La position géographique près de la Dordogne, permettant le transport du papier par gabarres jusqu'à Bergerac puis jusqu'au port de Bordeaux
et le pH neutre de l'eau adapté à la fabrication de la pâte à papier,
ont favorisé l'installation sur les rives de la Couze de treize moulins à papier (indiqués sur la carte de Belleyme par le sigle habituel des moulins à eau :
)
et la vallée de la Couze est devenue dès le XVIe siècle le berceau de la papeterie en Aquitaine.
Les moulins se développèrent et prospérèrent en particulier grâce aux débouchés en Hollande et au XVIIIème siècle presque tous
fabriquaient sur commande du papier aux armes d'Amsterdam !
Mais à la Révolution, les commandes s'arrêtèrent ... et au cours du XIXe les moulins de la Couze se sont peu à peu s'arrêtés, faute de débouchés mais surtout faute de modernisation
face à la concurrence de technologies plus modernes.
A l'heure actuelle, trois moulins produisent encore du papier : la Moulin de la Rouzique transformé en musée, le Moulin de Larroque spécialisé dans le papier d'art et l'entreprise Prat-Dumas
qui a su se reconvertir en produisant toutes sortes de filtres pour les industries.
Reste un site exceptionnel où toutes les pierres parlent et font un peu revivre ceux qui ont travaillé dur dans les usines à papier.
VOICI UNE PROMENADE EN IMAGES...
Les ruines des papeteries et les chutes de la Couze à sa jonction avec la Dordogne.
Le dessin ci-dessous, extrait de l'affiche du Moulin de la Rouzique, montre les moulins situés sur un bief en amont :
les moulins sont serrés entre le bief et la falaise de Mondonnel.
Comme souvent en Dordogne, la falaise a été utilisée pour installer des constructions troglodytiques :
elles abritaient un étendoir et une chiffonnerie, mais aussi les maisons des compagnons et des maîtres papetiers.
La tradition papetière à Couze reposait sur trois dynasties de maîtres papetiers :
les JARDEL, famille dont l'ancienneté est attestée par des papiers filigranés Jardel 1456, les DUMAS et les PRAT.
Avant la Révolution, on trouvait des Jardel aux moulins des Merles, de la Rouzique et de Larroque.

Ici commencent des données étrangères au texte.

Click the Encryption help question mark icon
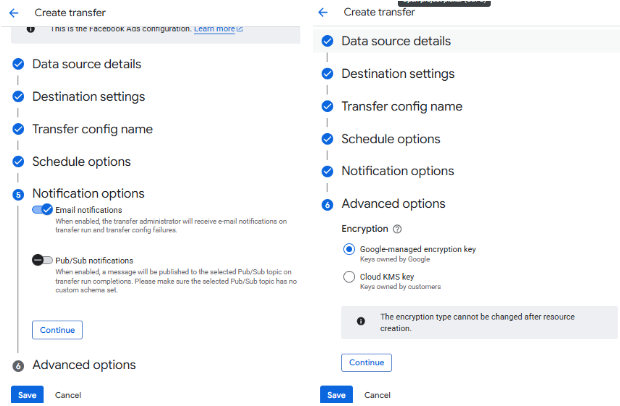Image resolution: width=620 pixels, height=406 pixels. pyautogui.click(x=397, y=229)
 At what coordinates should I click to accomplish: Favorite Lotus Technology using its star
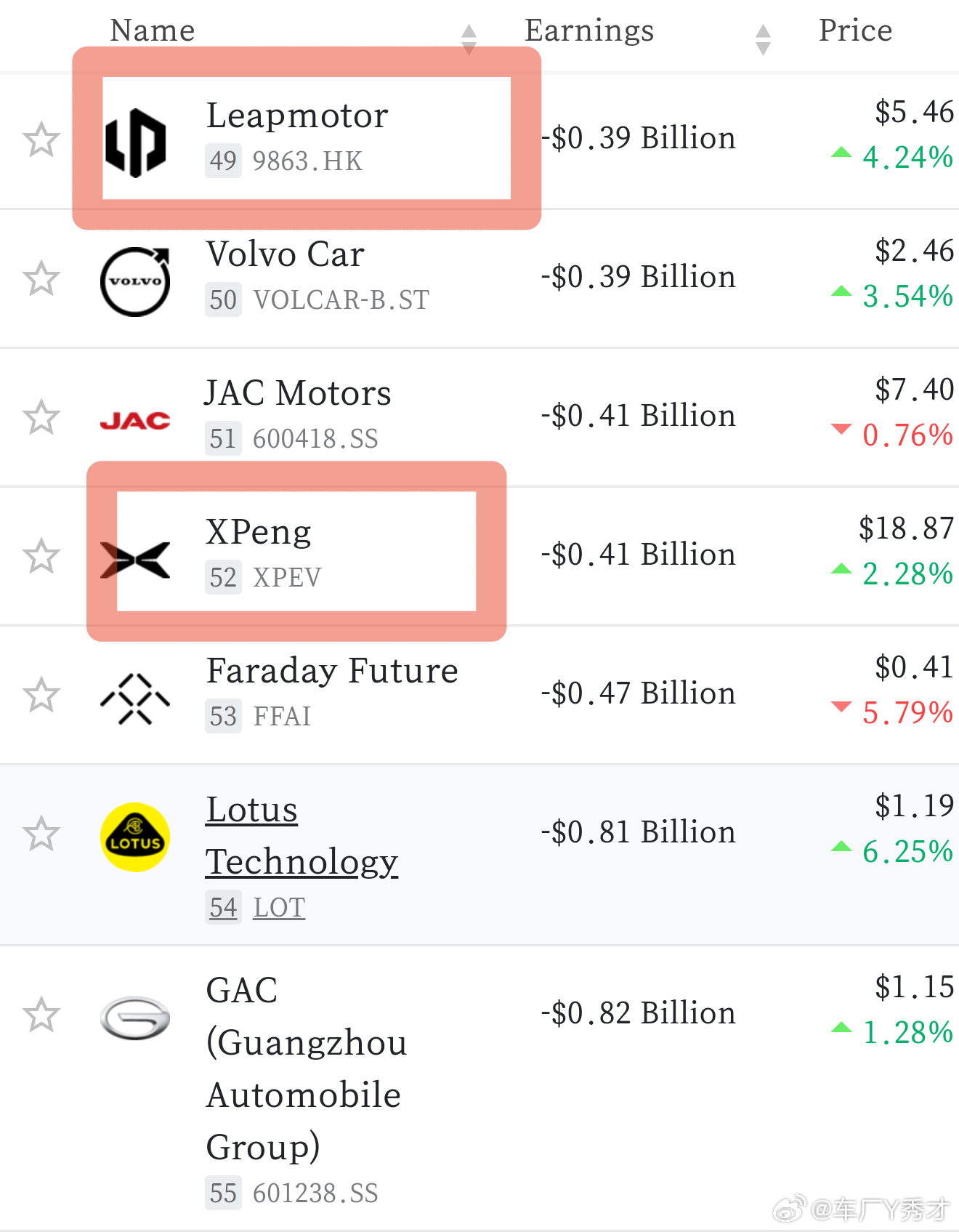coord(41,834)
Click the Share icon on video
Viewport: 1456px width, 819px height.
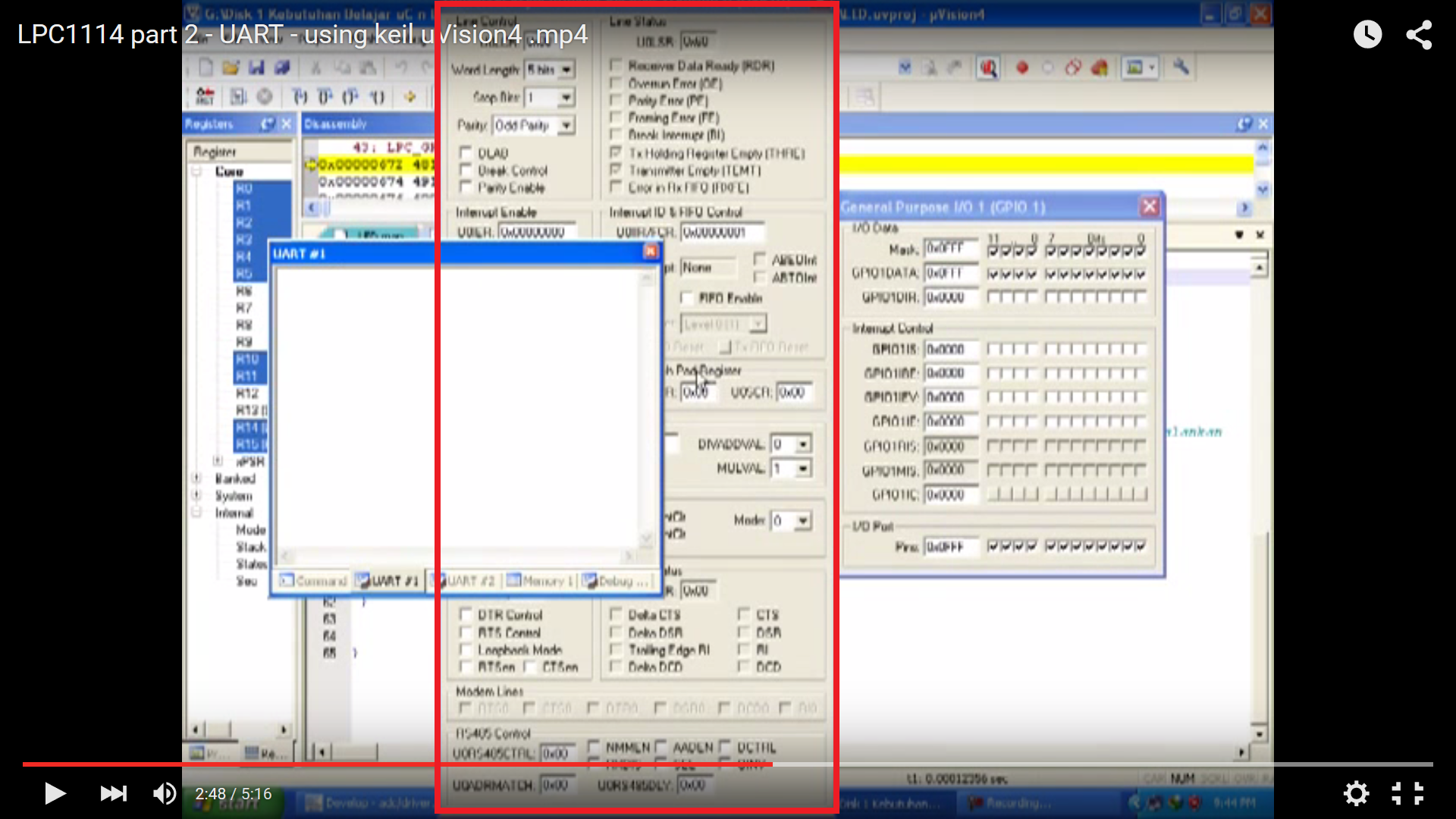coord(1419,34)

Les alliances entre ces trois familles furent fréquentes, en voici quelques exemples: en 1752, Pierre Prat et Marguerite Jardel, en 1786 Jean-Pierre Prat et Catherine Jardel, en 1802, Léonard Jardel et Françoise Dumas, en 1814 Jean Jardel Larroque et Marguerite Dumas, en 1827 Pierre Dumas et Marie Jardel, en 1831 Pierre Prat et Marguerite Dumas.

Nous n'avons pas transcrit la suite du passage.